Nel frattempo, Stewart continua a battere anche altre strade. Come quella degli Xxl, lo strano binomio Xiu Xiu-Larsen che, a due anni da Ciautistico!, torna nel 2007 con Spicchiology?. Trentanove minuti per cavalcare le onde di melodie ariose, ampie e solari. Le lunghe divagazioni spettrali, marchio di fabbrica dei Larsen, vengono qui lasciate da parte, se si eccettua la penultima traccia "...Nothing About Dwarves?", per dedicarsi a un pop tanto raffinato quanto celebrale.
Un flusso continuo e omogeneo di suoni diversi cesella onde lunghe, che stentano a riversarsi sul bagnasciuga e impetuose creste che si alzano d’improvviso e ricadono su se stesse. Ecco allora le ripide anse electro-tribal-tzigane di "King Of Koalas", che termina in un vorticoso fluire di tastiere e respiri affannosi, o le funeree atmosfere industrial di "The Green Count Tapes" che paiono essere calate dall’alto dai Throbbing Gristle.
A riportare un'atmosfera bucolica provvedono "Last In The Society", variopinto acquerello in bilico tra Parenthetical Girls e Notwist, o quell'emblematico manifesto elettro-pop che risponde al nome di "Little Mouse Of the Favelas". E se i canoni dei Mouse On Mars più liquidi e pop vengono ripresi in "Daydrinking", i dieci minuti di "The Tale Of Brother Cakes and Sugar Dust" fendono l’atmosfera, fra rimandi gotici e riverberi wave, e chiudono idealmente l’album con un finale da antologia, in costante e perenne bilico fra noise e dream-pop.

Il doppio Remixed & Covered (2007) è una sorta di lunga celebrazione (80 minuti) degli Xiu Xiu, con 18 brani, ripresi, rielaborati oppure stravolti al mix da amici ed estimatori. Svettano soprattutto la "Support Our Troops" di Devendra Banhart e la scheletrica "Clowne Town" di Marissa Nadler, ma alla fine il vero gioiello è una cover degli Xiu Xiu (la neworderiana "Ceremony"). Un disco per fan, comunque, che nulla aggiunge al repertorio della band.

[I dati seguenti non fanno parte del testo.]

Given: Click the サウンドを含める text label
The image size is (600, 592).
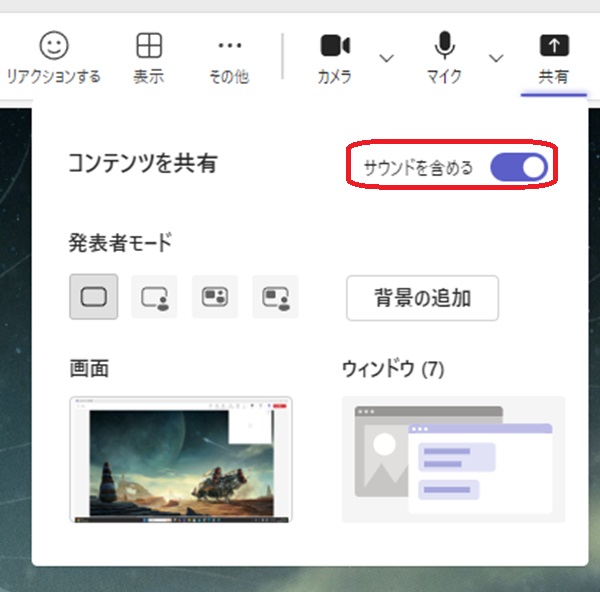Looking at the screenshot, I should pyautogui.click(x=418, y=167).
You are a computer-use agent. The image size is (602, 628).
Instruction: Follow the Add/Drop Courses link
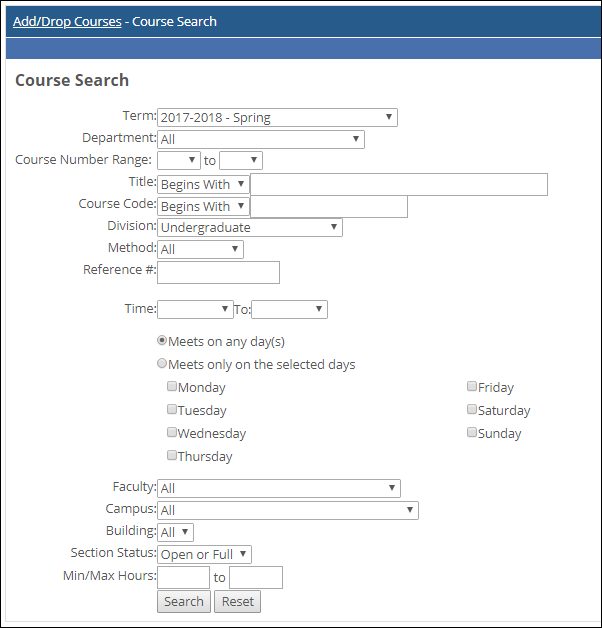pyautogui.click(x=67, y=21)
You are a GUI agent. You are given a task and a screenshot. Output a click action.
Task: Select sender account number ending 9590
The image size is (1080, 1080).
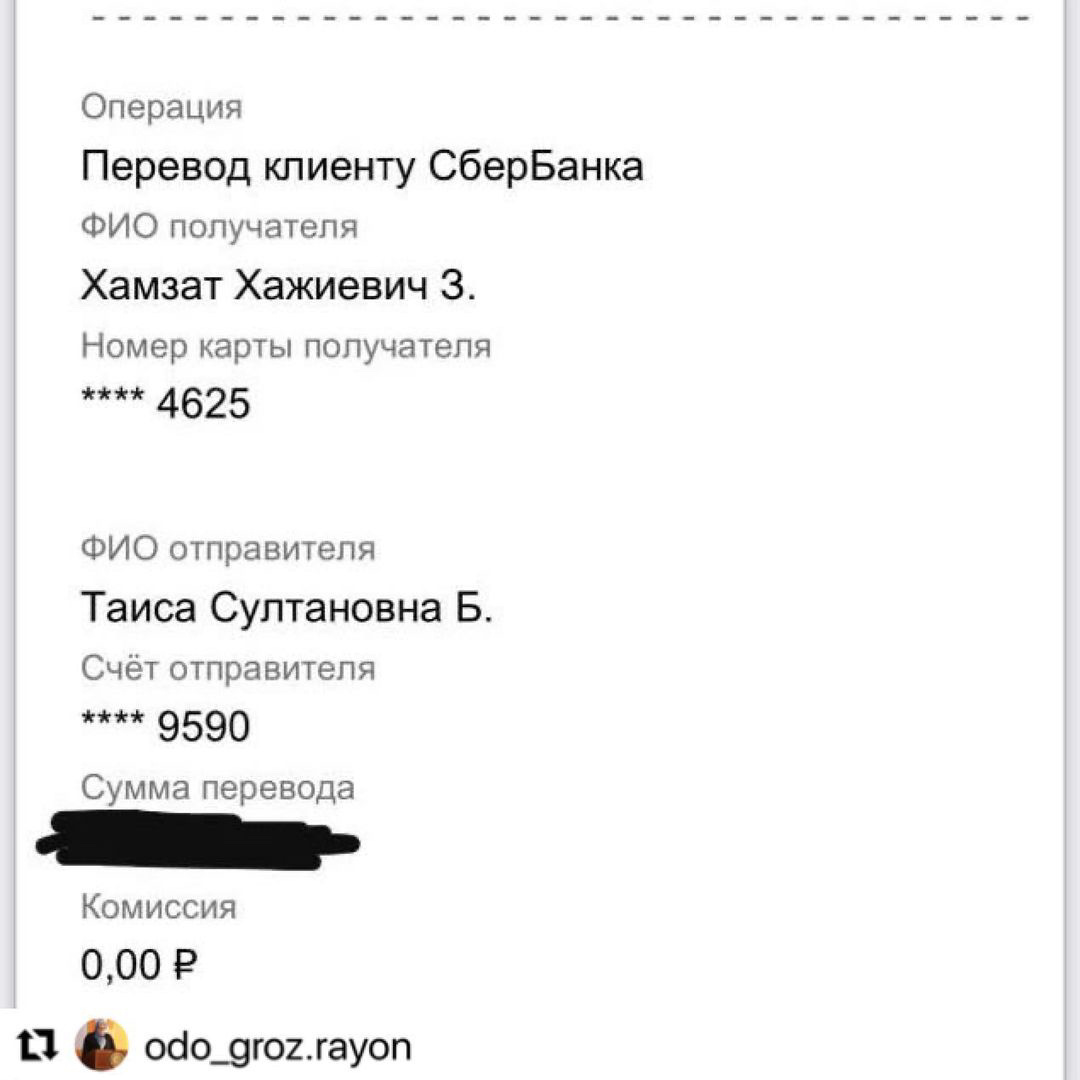165,727
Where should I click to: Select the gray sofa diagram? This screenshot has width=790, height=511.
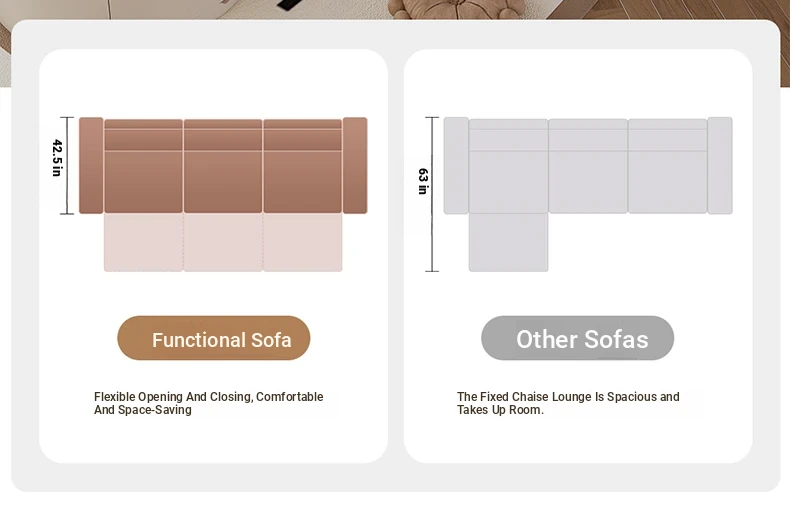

Se The Air Force era stato un disco degli Xiu Xiu solo a metà - riconoscibilissimo come sempre, ma senza quella spinta evolutiva che rendeva tutti gli altri album unici - Women As Lovers (2008) segna il ritorno di quel bisogno di andare oltre, emotivamente e compositivamente.
Ripiegato, contro, disturbante; ma al tempo stesso pregno di un'aura quasi soul, a partire dalla melodia del singolo "I Do What I Want, When I Want", solare, non fosse canticchiata sottovoce, in imbarazzo e fuori tempo. La nuova direzione esplode in "You Are Pregnant, You Are Dead", dalle parti dell'r&b bianco, su ritmi percussivi tesi; nella cover di "Under Pressure", suono pulitissimo rispetto agli standard e invasione di fiati addirittura sbarazzini (certo, anche stonati); nel folk aperto di "F.T.W.", con il finale in territorio Books.
Non mancano numeri più abituali, come il dark-folk di "Black Keyboards" o gli inviperiti rock-wave "In Lust You Can Hear The Axe Fall" e "White Nerd"; ma la testa di Stewart è altrove. L'ottima "No Friend Oh!" è una pop-song bastarda: chitarre tese, fiati, campanelli e disturbi elettronici; gli inquietanti fischiettii di "Child At Arms" spianano strade ancora differenti.
Ma i nuovi sviluppi, salvo qualche eccezione, suonano ancora senza padronanza; i vecchi paiono essere spesso soltanto dovuti. Con ciò non si vuole bollare negativamente l'ormai sesto Xiu Xiu, specie quando è capace di regalare chiose coinvolgenti come "Gayle Lynn", resta, però, la convinzione di trovarsi dinanzi al disco meno a fuoco della band. Un mezzo passo falso, insomma, che getta qualche ombra sulle prospettive di un progetto che, nel bene e nel male, ha caratterizzato quasi un decennio di indie-rock.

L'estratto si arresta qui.